(Source material)
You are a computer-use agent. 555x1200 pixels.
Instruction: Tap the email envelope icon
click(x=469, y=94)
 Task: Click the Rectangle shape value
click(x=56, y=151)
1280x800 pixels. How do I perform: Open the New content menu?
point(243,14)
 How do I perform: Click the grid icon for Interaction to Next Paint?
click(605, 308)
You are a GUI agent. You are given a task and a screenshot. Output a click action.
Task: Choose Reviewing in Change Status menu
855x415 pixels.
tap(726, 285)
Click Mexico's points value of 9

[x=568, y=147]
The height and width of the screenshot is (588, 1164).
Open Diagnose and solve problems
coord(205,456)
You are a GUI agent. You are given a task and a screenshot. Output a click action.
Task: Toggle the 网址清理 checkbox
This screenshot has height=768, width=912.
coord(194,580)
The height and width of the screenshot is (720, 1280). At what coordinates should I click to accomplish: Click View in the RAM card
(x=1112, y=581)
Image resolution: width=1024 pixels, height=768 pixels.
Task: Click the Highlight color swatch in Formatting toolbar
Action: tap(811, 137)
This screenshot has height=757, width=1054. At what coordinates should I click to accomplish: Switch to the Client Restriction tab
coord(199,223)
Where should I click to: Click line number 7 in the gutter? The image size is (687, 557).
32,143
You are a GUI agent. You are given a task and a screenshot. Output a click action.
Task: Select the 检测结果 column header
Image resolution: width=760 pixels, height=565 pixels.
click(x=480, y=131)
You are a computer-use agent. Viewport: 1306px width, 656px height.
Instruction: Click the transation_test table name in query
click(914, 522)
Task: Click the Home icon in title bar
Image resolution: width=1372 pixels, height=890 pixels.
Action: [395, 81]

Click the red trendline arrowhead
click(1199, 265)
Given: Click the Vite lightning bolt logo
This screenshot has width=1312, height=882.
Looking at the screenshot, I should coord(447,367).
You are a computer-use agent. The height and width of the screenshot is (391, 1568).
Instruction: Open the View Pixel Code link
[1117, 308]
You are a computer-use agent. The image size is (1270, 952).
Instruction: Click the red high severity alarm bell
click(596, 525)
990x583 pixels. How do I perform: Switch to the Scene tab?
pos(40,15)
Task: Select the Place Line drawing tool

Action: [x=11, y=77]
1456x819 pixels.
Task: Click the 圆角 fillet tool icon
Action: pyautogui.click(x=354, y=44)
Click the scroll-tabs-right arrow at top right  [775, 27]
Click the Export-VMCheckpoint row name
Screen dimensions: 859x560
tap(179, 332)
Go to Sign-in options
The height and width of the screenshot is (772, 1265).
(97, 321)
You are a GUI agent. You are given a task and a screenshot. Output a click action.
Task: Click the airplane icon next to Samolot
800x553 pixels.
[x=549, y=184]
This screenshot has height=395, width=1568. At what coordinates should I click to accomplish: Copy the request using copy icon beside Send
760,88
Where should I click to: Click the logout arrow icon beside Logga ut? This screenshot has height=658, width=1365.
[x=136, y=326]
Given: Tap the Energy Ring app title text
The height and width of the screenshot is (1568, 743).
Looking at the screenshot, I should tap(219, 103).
(End Source material)
#### Problem to solve
Above this task is a listing. Restate, word for word and with nothing added, the lines from the one with "Where should I click to: Click line" through the one with "Task: Select the 检测结果 column header".

#### Exercise answer
Where should I click to: Click line number 7 in the gutter? The image size is (687, 557).
32,143
You are a GUI agent. You are given a task and a screenshot. Output a click action.
Task: Select the 检测结果 column header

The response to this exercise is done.